Kedua, berprasangka buruk atau suudzon terhadap orang lain. Jenis suudzon semacam ini seringkali kita temui di masyarakat. Biasanya disebabkan karena kurangnya daya pikir seseorang, memiliki kepentingan tertentu, iri, cemburu, marah kepada orang lain. Kesemuanya itu biasanya terakumulasi menjadi sebab munculnya suudzon terhadap orang lain.

Ketiga, berprasangka buruk atau suudzon terhadap keadaan. Biasanya suudzon jenis ini muncul ketika ia merasa bahwa keadaan saat itu tidak mendukungnya. Sehingga apa yang akan ia lakukan dirasa akan sia-sia.

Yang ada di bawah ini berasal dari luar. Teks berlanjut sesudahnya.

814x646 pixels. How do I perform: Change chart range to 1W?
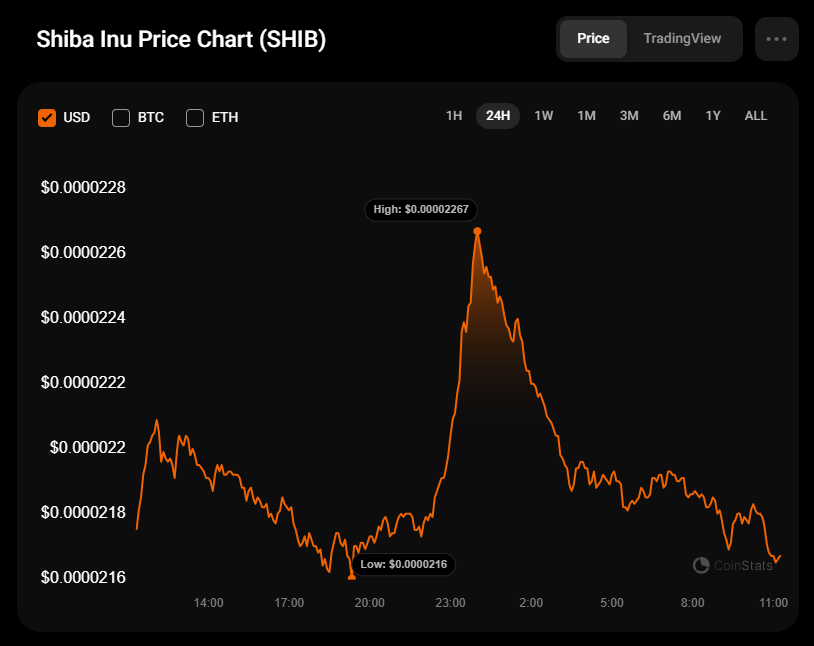(x=543, y=116)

Inilah yang disebut buruk sangka terhadap keadaan.

Perlu diingat bahwa buruk sangka berbeda dengan waspada. Jika buruk sangka berdasarkan penilaian, sedangkan waspada tidak. Waspada lebih condong terhadap upaya utuk berjaga-jaga atau mempertahankan diri. Sehingga lebih mengedepankan pertimbangan rasio.

Baca Juga:  Benarkah Wali Allah tidak Pernah Mati? Ini Penjelasannya

Salah satu contoh waspada, misalnya ketika kita berada dalam keadaan seperti sekarang ini, ditengah wabah pandemic yang mengharuskan kita untuk mengurangi kontak fisik dengan orang lain sehingga disarankan agar beraktivitas di rumah. Ini merupakan suatu upaya untuk berjaga-jaga atau mempertahankan diri agar tidak tertular atau pun menulari orang lain.

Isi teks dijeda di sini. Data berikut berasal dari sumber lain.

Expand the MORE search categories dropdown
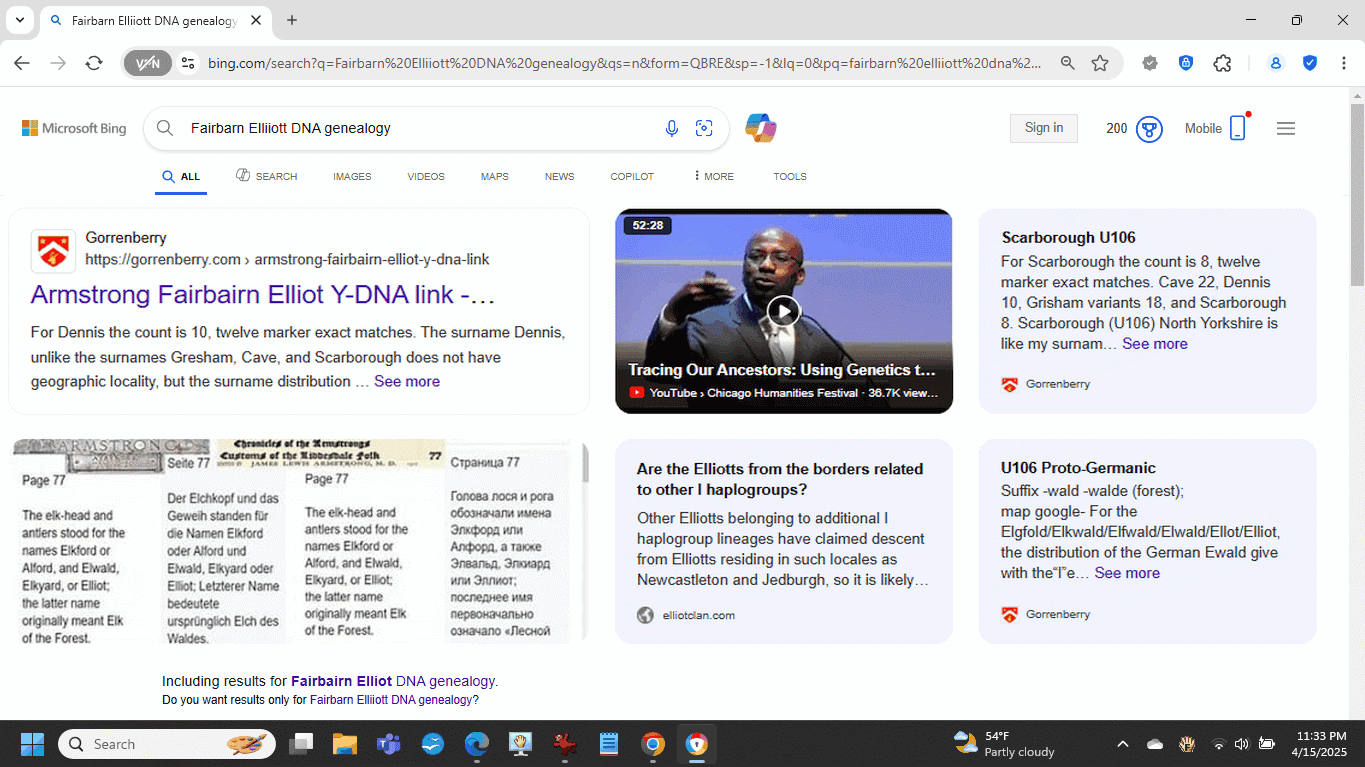This screenshot has width=1365, height=767. tap(714, 176)
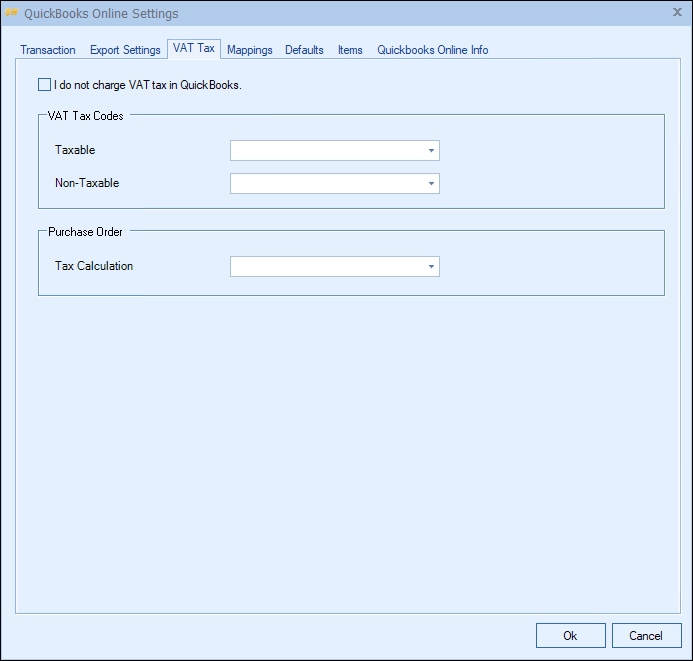Switch to the Items tab
The image size is (693, 661).
pyautogui.click(x=350, y=50)
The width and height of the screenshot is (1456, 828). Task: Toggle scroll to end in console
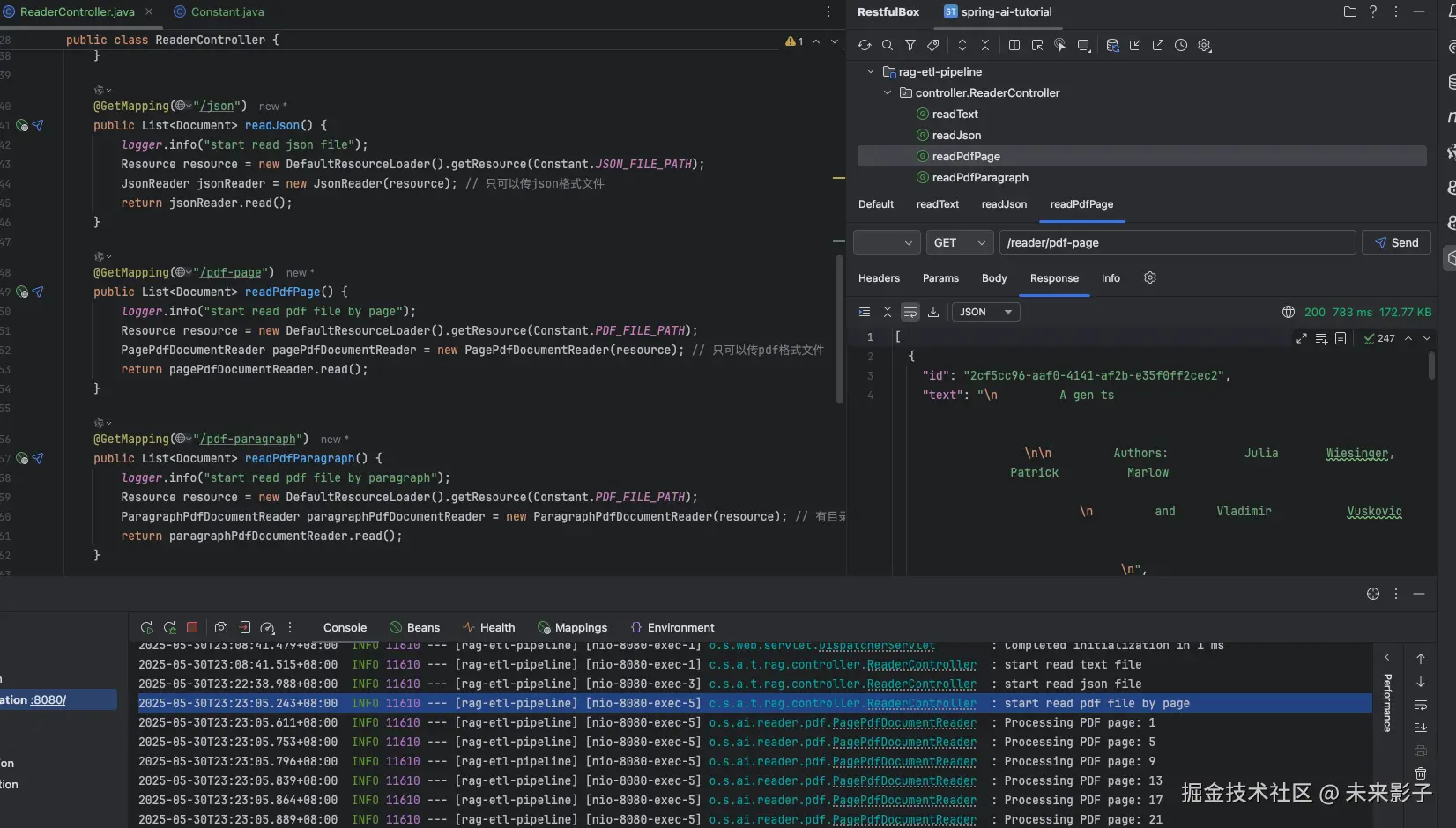click(1421, 728)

Keempat, berprasangka buruk atau suudzon terhadap Allah. Seringkali seseorang merasa bahwa Allah berbuat tidak adil kepada hambanya. Sebab merasa bahwa ia telah melakukan sesuatu dengan sungguh-sungguh namun hasilnya tidak sesuai harapan.

Seolah Allah hanya menakdirkan sesuatu yang buruk kepadanya. Padahal tidak semua hal yang kita inginkan, baik untuk kita dan baik di mata Allah. Begitu pula sebaliknya.

Dari penjelasan yang telah disebutkan di atas, alangkah baiknya jika kita selalu menjauhi suudzon dan mengedepankan sifat husnudzon (baik sangka).

Sebab sifat suudzon lambat laun dapat menjauhkan kita dari rasa kasih sayang, cinta kepada orang lain. Jangan sampai hawa nafsu mengalahkan akal dan pikiran. Rasa tersebut akan berubah menjadi kebencian semata.

Katakan tidak pada buruk sangka, namun juga tetap harus waspada. Ash-Shawabu Minallah.